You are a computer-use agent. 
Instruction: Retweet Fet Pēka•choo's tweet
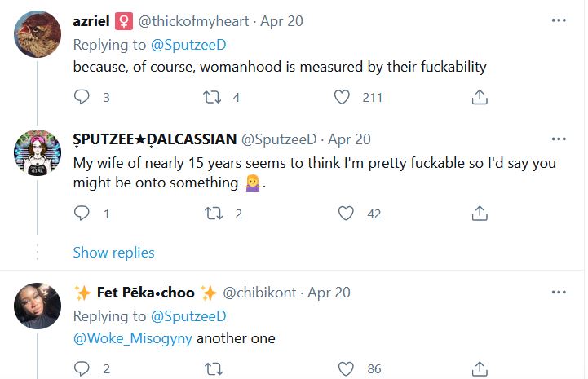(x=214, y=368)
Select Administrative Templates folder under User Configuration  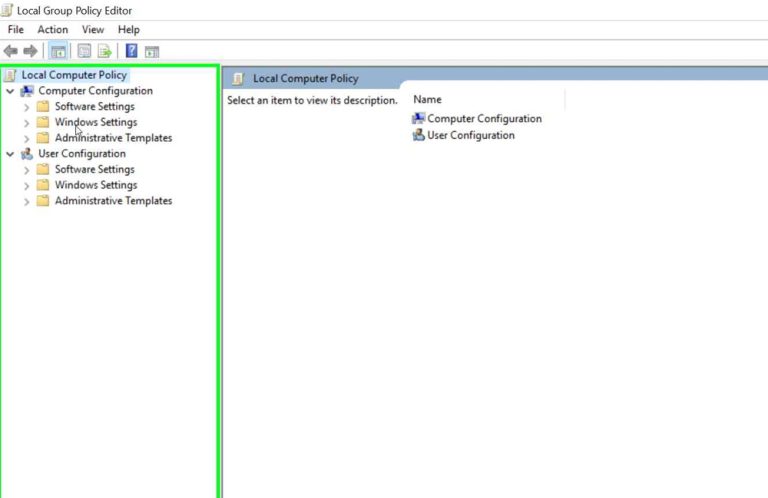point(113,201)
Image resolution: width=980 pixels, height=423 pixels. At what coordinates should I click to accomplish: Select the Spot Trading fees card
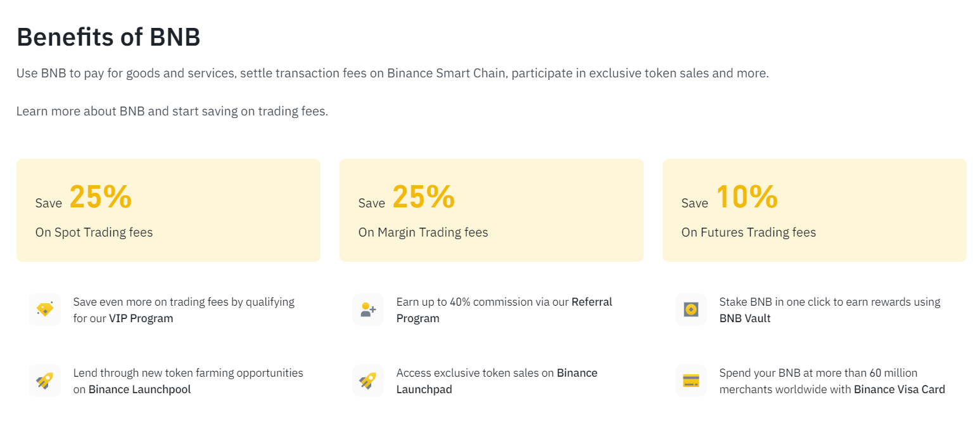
■ ■ ■
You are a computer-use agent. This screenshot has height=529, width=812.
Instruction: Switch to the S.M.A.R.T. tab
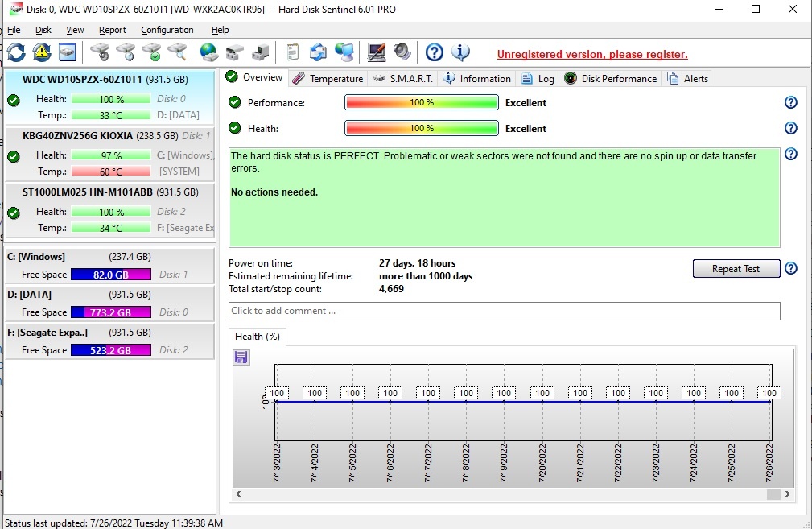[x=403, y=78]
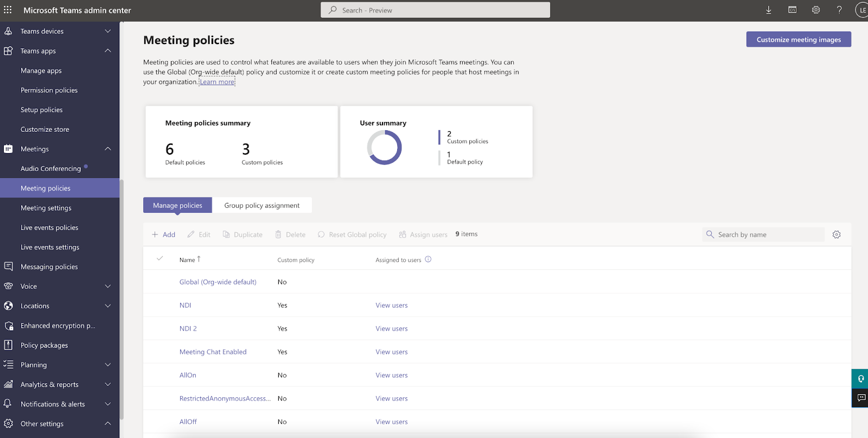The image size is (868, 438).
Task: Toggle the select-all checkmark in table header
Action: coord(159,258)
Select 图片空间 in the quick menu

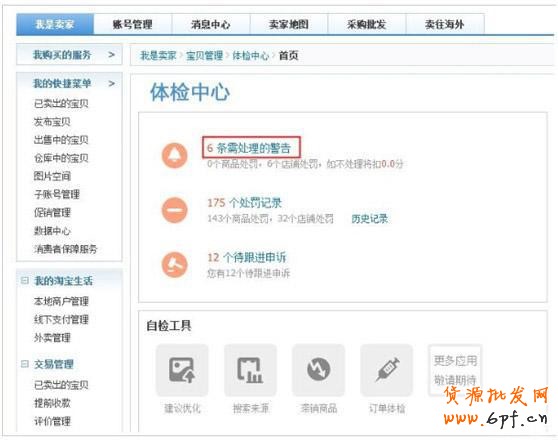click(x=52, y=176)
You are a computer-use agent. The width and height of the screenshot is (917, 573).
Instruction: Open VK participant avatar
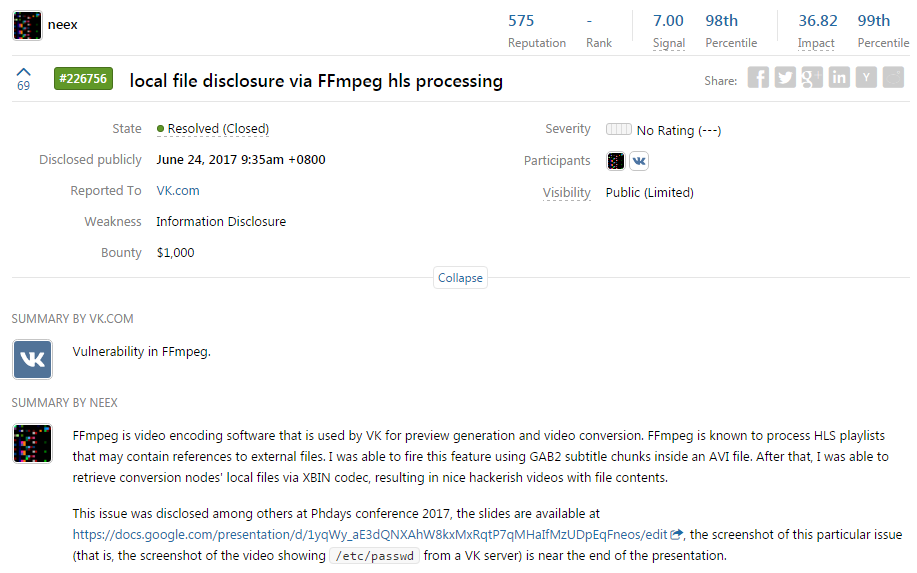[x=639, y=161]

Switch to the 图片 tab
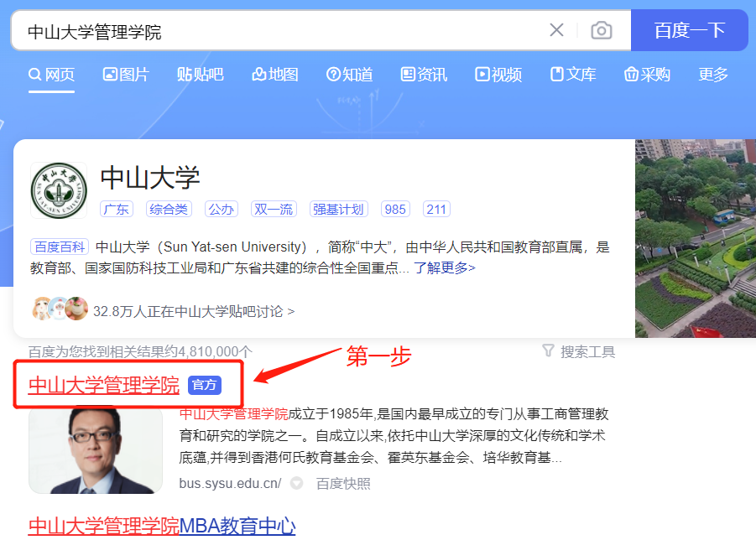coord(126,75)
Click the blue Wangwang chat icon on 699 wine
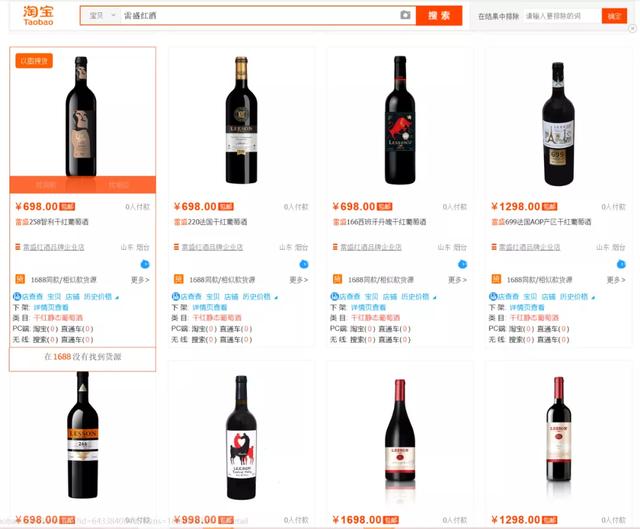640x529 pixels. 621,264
■ ■ ■
YOUR GOAL -> Go through the records and count the lines that include the string "height"; state that number alone.

RESPONSE BOX -> 3